When you divide your attention, your cognitive efficiency drops precipitously.  Many people complain of memory problems when in fact the problem is not memory at all–it’s encoding information in the first place.

If you’re dividing your attention, you’re not efficiently encoding new information, which means there’s nothing to “remember”–the information was never encoded in the first place!

Here are some suggestions to improve your memory–practice one of these today!

  1. Don’t multitask (see above)
  2. Verbal Rehearsal–narrate your way through a task.  This works even better if you say it out loud.
  3. Repetition–repeat the information you want to recall, 3 or more times.
  4. Sleep on it–if you’re trying to assimilate a lot of new information, get a good night’s sleep!  Your brain will do much of the work overnight and you’ll remember much more efficiently than if you lose sleep trying to cram.
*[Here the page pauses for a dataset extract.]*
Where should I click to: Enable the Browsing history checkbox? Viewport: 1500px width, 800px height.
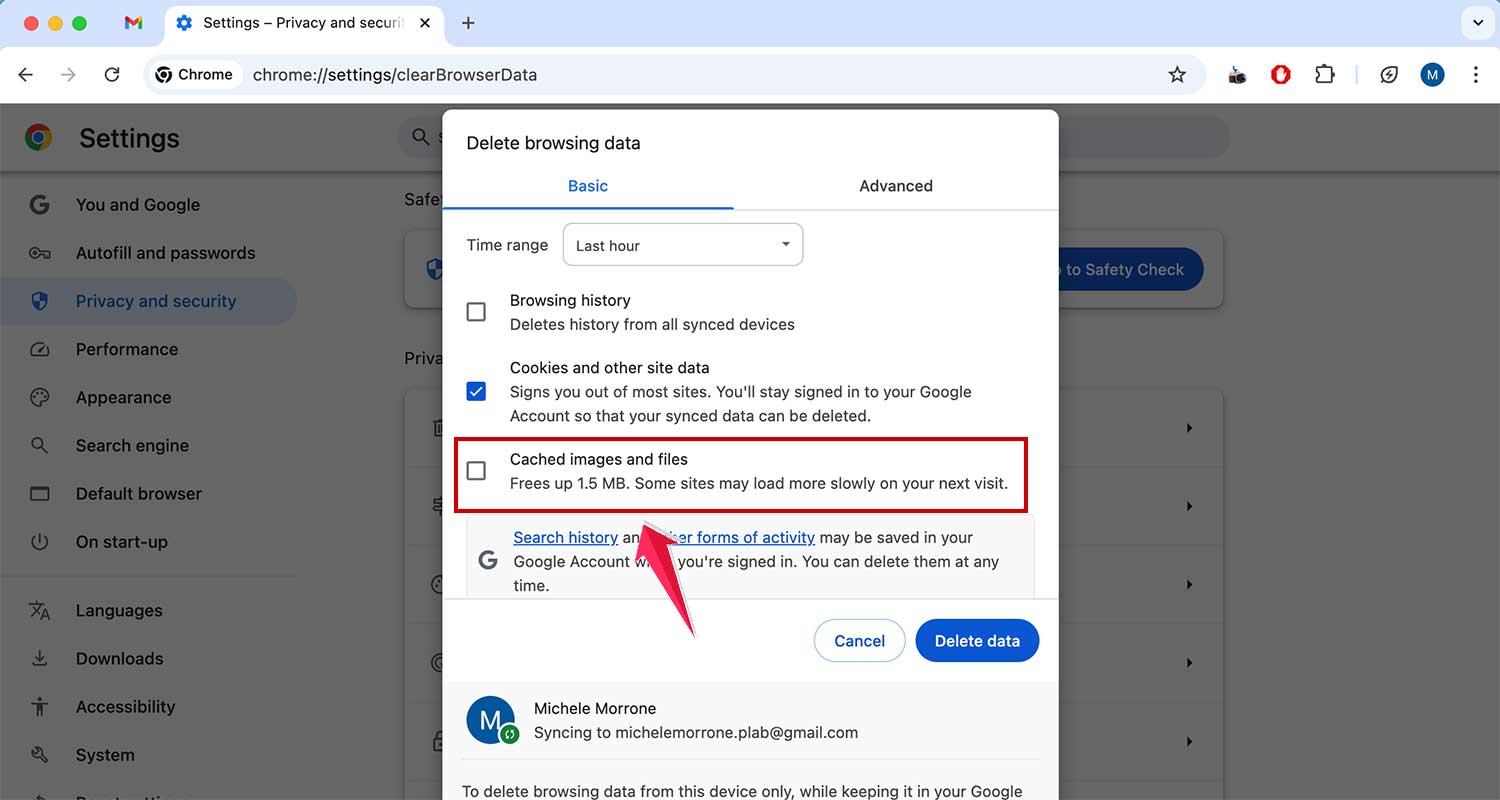(x=476, y=311)
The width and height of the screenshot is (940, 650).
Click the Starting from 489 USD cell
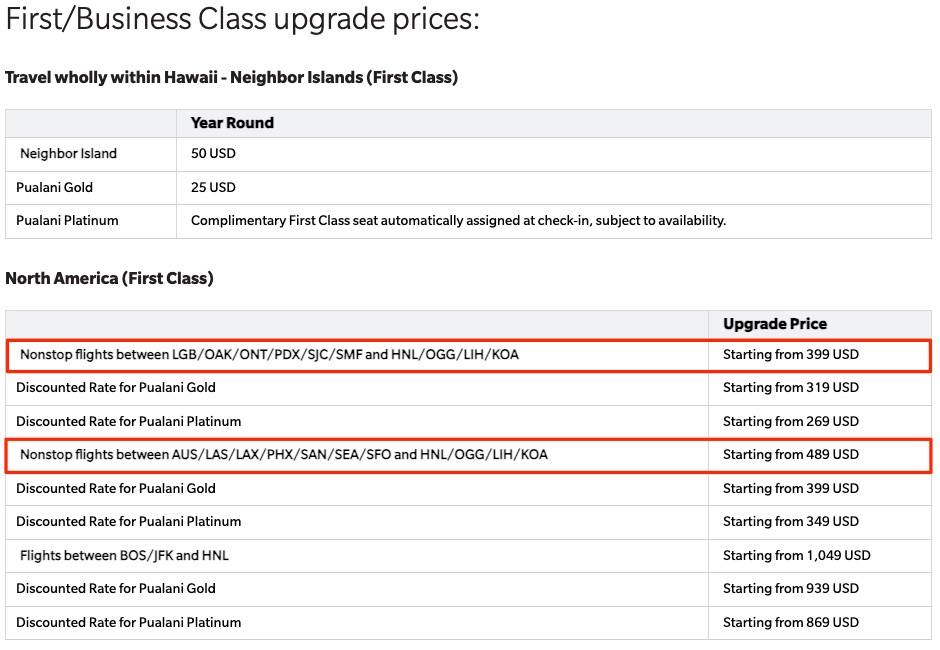point(788,454)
Here’s a Lifehacker article on how multitasking interferes with memory:  What Multitasking Does to Our Brains.

And here’s an article about one man’s attempt to go one month without multitasking:  How I Stopped the Multitasking Madness.

This article also serves as an introduction to the concept of “mindfulness,” which I’ll write about more extensively in future posts.

Which techniques did you use today to improve your memory?